En tant qu’investisseur, vous devez étudier l’ensemble des chiffres économiques avec doute et scepticisme. Ils ne sont pas précis. Ils ne peuvent jamais l’être.
Bien pire est l’idée que nous devrions cibler un certain taux d’inflation. L’idée qu’on puisse croire qu’un « objectif d’inflation » est tout sauf ridicule me met hors de moi. Nous ne pouvons même pas la mesurer et la Réserve fédérale pense qu’elle pourra la contrôler ! Non seulement la contrôler mais la guider avec précision à 2% !
En tant qu’investisseur, je pense que c’est une grande erreur de s’attarder à réfléchir aux chiffres sur le chômage, le PIB, les indices de prix, et tout ce fatras qui est rapporté et commenté par presque tout le monde. Tout cela est une imposture. Selon moi, vous pourriez être un excellent investisseur sans jamais analyser un indice de prix à la consommation dans votre vie. En fait, cela pourrait plutôt vous nuire, en vous donnant peur d’investir lorsque la situation économique semble inquiétante… ou en vous rendant réticent à vendre parce qu’elle semble très brillante.

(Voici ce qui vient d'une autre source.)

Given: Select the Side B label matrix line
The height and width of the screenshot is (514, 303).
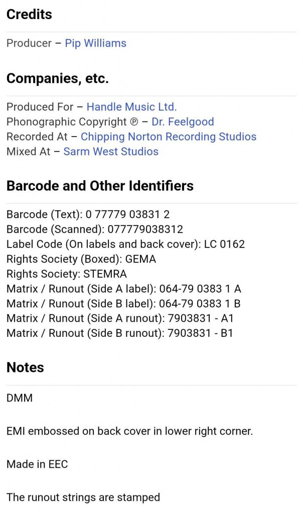Looking at the screenshot, I should click(123, 304).
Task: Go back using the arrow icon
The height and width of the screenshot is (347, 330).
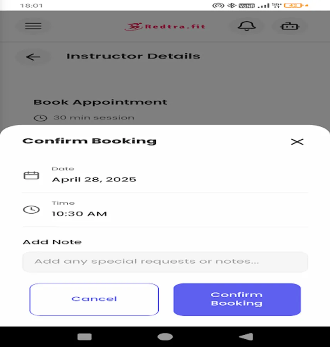Action: 33,57
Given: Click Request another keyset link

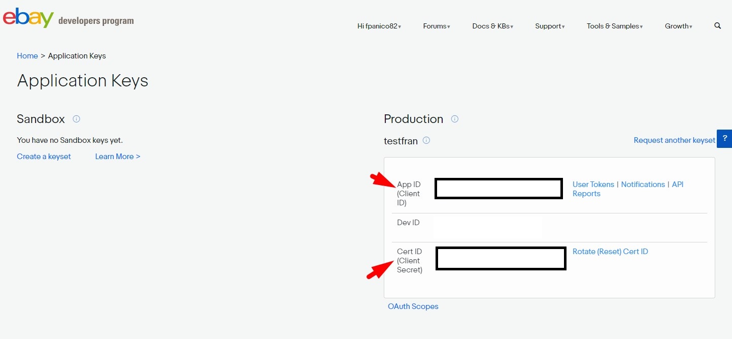Looking at the screenshot, I should tap(674, 140).
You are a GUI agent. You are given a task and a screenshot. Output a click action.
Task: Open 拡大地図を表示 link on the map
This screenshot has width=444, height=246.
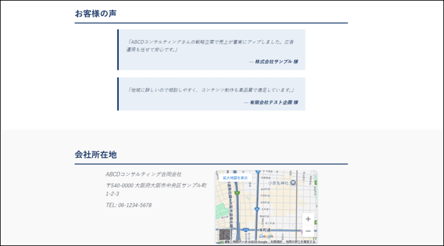235,178
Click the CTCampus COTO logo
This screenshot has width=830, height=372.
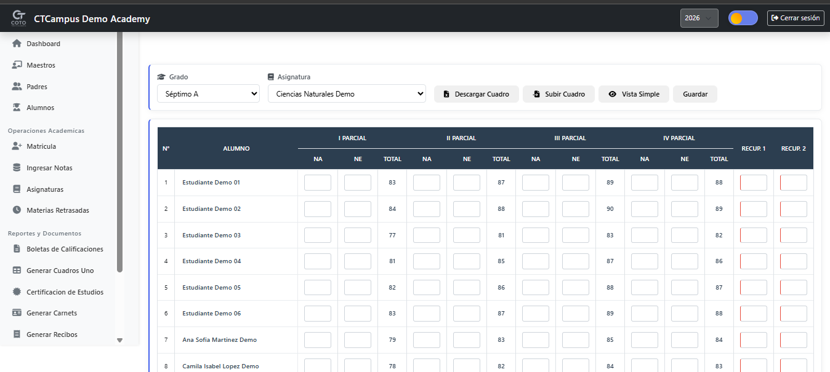point(19,18)
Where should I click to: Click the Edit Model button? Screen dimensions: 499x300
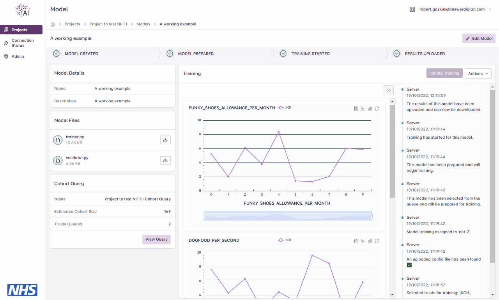point(479,38)
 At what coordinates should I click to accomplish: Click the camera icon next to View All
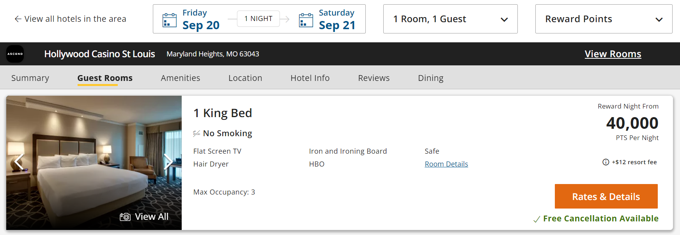pyautogui.click(x=125, y=216)
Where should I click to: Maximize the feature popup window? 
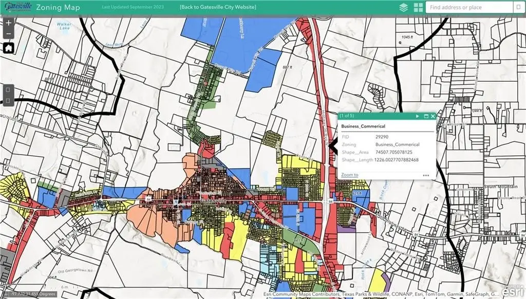[x=426, y=117]
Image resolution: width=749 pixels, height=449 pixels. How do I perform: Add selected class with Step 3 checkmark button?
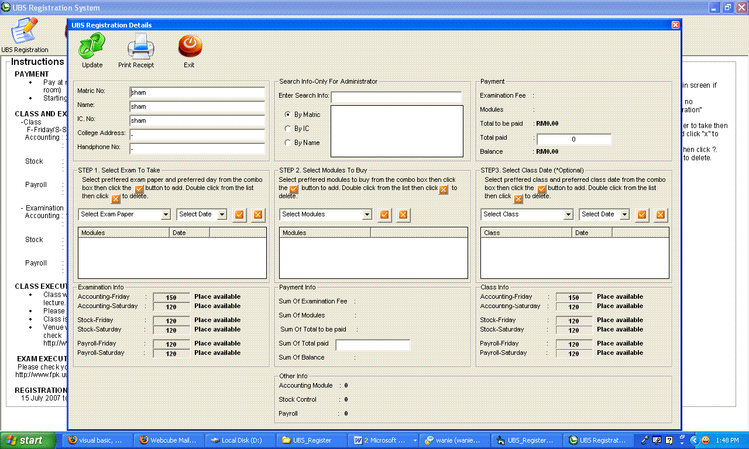point(642,215)
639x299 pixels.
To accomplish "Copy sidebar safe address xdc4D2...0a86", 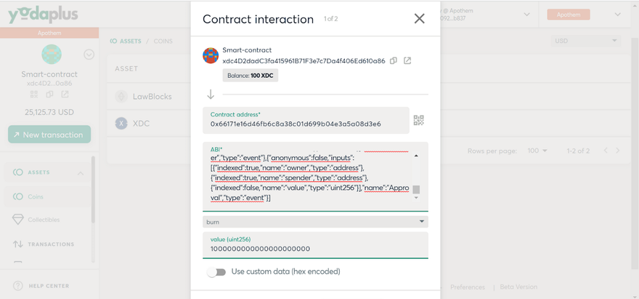I will 49,95.
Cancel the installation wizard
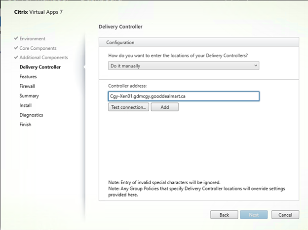 click(x=285, y=215)
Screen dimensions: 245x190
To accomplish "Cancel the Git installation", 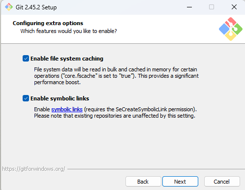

On pourrait rapporter que l’inflation officielle aux Etats-Unis est de 2%, mais elle pourrait être quatre fois supérieure. En termes d’orientation, cela suffit pour savoir que les prix augmentent. Vous n’avez pas besoin de l’indice des prix à la consommation pour comprendre que les dollars dans votre poche ont moins de valeur, tout comme vous n’avez pas besoin d’un thermomètre pour comprendre qu’il fait glacial dehors.
Lorsque l’inflation augmentera vraiment, les économistes seront les derniers à le savoir.